EXERCISE DIRECTIONS
Which lines in the data below contain the word "computer"? Return each of them.

Collected data entries:
________

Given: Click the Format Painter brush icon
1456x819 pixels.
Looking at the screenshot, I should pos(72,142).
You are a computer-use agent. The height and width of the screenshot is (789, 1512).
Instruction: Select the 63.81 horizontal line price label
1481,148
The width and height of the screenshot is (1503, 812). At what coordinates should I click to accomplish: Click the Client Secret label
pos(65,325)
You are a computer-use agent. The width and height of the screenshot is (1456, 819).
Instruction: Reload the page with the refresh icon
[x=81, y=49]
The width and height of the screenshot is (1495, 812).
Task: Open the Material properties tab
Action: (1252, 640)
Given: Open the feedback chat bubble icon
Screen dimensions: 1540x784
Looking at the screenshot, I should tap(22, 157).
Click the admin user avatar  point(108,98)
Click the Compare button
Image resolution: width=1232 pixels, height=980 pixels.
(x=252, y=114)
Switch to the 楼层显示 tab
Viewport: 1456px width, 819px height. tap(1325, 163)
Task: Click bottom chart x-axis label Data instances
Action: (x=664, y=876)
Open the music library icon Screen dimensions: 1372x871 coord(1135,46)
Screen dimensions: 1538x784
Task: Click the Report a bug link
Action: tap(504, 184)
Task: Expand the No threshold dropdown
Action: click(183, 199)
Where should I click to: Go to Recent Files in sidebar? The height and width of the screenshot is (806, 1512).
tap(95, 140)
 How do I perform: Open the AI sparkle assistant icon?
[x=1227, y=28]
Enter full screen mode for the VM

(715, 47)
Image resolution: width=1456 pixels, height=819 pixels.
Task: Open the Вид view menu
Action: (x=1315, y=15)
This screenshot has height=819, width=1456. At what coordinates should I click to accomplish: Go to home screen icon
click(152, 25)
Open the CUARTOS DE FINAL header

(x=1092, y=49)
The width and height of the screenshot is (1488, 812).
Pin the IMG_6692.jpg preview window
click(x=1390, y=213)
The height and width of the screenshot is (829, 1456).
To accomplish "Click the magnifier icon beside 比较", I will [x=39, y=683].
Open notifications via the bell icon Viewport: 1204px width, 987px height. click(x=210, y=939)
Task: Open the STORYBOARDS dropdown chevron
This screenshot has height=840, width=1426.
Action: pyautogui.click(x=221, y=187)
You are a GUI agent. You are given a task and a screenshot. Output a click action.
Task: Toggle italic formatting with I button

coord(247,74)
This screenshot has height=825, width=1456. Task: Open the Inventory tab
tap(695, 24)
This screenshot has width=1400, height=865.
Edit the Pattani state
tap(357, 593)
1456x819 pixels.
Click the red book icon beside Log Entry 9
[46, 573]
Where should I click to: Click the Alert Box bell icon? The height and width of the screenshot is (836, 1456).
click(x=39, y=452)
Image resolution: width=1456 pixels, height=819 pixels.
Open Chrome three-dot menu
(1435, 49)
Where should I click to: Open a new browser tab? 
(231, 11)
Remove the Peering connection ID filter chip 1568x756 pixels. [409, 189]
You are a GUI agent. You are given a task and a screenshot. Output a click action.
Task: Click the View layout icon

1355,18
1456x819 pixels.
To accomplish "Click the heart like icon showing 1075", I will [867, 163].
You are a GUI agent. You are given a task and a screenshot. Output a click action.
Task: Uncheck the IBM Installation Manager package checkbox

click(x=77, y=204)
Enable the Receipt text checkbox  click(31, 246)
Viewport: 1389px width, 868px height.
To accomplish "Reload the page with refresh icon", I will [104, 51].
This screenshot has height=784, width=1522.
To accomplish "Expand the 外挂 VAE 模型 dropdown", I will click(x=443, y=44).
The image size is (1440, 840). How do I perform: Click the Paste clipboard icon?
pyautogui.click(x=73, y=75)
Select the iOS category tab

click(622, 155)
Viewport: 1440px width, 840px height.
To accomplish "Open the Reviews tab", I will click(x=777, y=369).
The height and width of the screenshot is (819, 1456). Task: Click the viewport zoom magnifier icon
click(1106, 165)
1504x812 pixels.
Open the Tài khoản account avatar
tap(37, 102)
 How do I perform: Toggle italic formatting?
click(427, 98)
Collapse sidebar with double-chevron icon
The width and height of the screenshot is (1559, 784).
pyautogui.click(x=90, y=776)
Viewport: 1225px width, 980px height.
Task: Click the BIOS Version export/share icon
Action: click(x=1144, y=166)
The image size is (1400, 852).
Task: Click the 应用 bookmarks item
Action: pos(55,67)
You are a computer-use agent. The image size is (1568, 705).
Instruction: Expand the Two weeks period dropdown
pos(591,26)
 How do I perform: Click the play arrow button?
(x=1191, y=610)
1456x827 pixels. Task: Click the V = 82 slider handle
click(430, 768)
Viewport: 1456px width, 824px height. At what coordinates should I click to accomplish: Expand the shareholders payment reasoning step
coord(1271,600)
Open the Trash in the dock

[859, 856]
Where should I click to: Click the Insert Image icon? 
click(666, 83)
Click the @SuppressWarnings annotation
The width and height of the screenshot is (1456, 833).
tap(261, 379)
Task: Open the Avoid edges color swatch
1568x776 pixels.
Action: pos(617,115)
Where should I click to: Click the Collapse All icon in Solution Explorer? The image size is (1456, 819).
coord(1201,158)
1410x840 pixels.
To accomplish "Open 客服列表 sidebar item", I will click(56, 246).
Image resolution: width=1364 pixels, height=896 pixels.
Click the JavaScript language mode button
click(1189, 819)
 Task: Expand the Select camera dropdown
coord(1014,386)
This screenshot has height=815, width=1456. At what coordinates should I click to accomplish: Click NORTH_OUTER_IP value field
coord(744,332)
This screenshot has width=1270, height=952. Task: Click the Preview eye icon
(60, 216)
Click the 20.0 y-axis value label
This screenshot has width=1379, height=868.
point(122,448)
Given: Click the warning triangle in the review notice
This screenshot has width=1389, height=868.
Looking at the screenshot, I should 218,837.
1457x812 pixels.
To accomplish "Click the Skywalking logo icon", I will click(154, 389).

________

ANSWER BOX
You are a computer-use agent. The height and width of the screenshot is (789, 1512).
You are a computer-use agent. The width and height of the screenshot is (1456, 819).
You are a computer-use agent. The image size is (1568, 705).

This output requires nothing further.